Sarkar et al’s study found that the Sarasvati was a mighty river along which Indian civilization’s earliest settlements were founded. It states that the monsoon declined monotonically after 5,000 BCE, gradually weakening the Sarasvati, which is known to have eventually dried out to a large extent around 1,500 BCE. The Harappan civilization thus gradually deurbanized due to declining monsoons, rather than collapsed abruptly. Smaller settlements continued, and eventually dispersed toward the Himalayan foothills, the Ganga-Yamuna plain, Gujarat, and Rajasthan.
These results were obtained by studying just one site on the Sarasvati’s dry paleo-channel. More than 500 such sites are known to exist along the ancient river’s course, and there may be many more. Investigating more sites will give a better idea of the age of the civilization and possibly demonstrate that it is even older.
The Sarasvati is extensively mentioned in the Rig Veda, India’s foundational literary text. It is referred to as “greatest of rivers”, “glorious”, “loudly roaring”, and “mother of floods”. This clearly refers to a mighty river in its prime, not one in decline.

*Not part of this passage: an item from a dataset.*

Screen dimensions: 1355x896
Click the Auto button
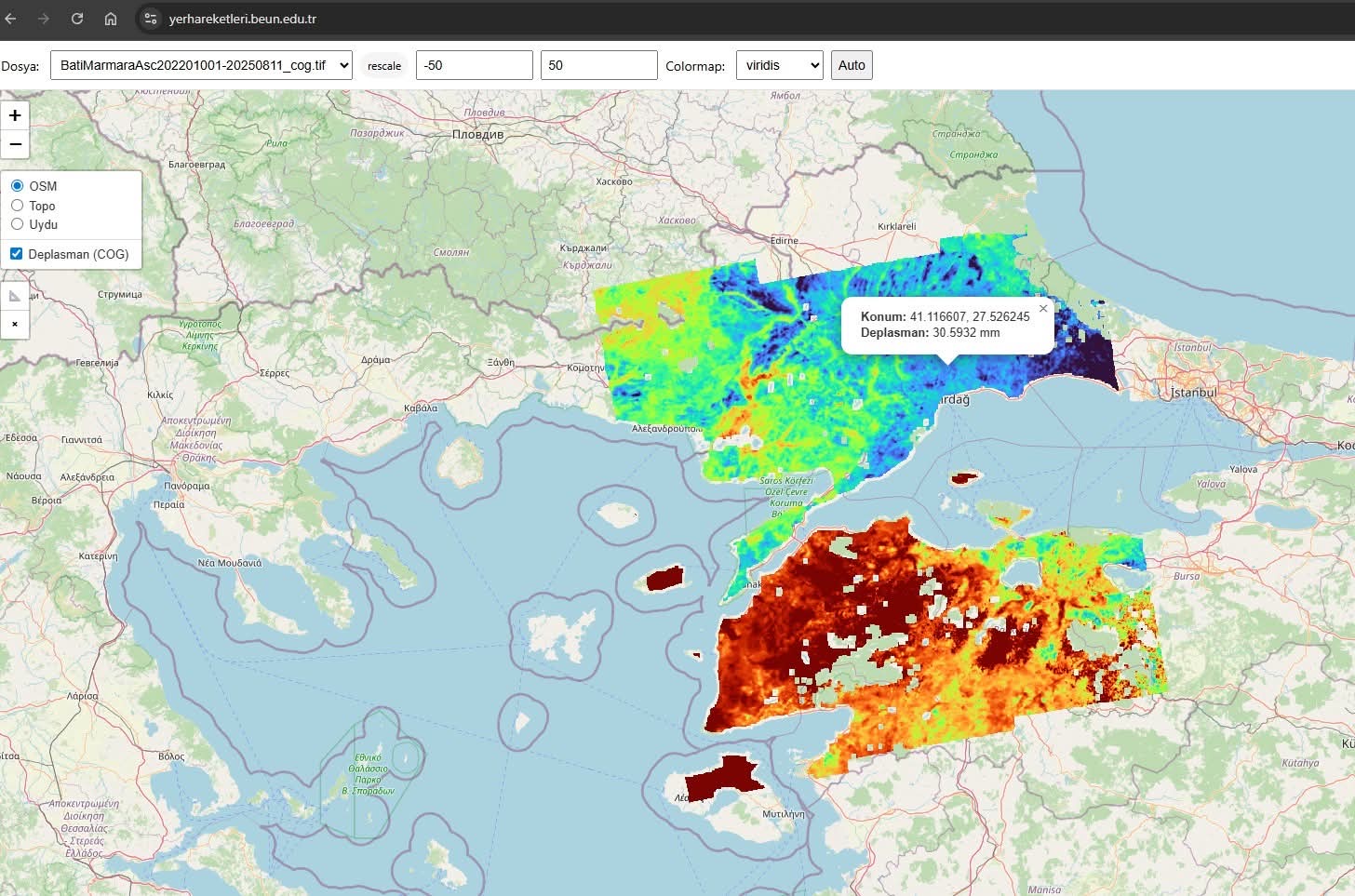tap(851, 65)
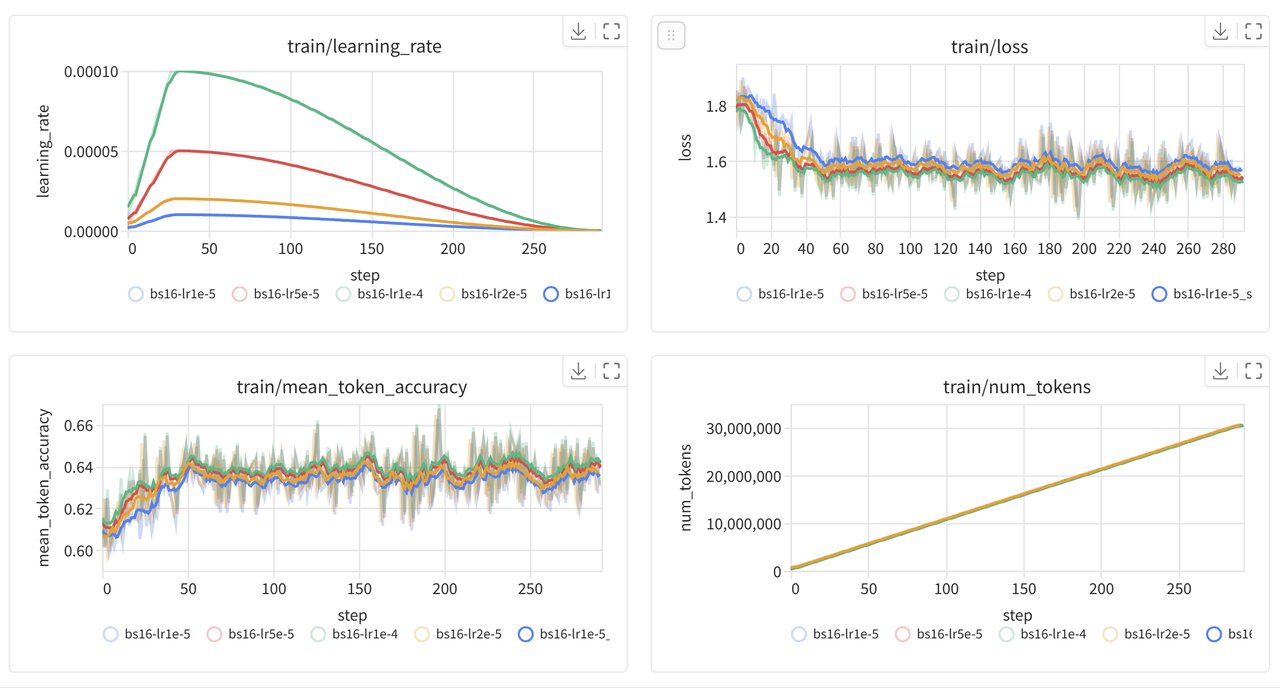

This falsifies the claim that the Rig Veda was composed after a purported Aryan invasion/migration circa 1,500 BCE, and indicates that it was composed closer to 5,000 BCE when the river was last in its prime per the results of Sarkar et al’s study. This raises serious questions about the Aryan invasion theory’s validity.
It also refutes the theory that the Sindhu-Sarasvati civilization was destroyed and supplanted with a “foreign” Hindu culture and civilization, and proves that modern India is a continuation of that ancient civilization.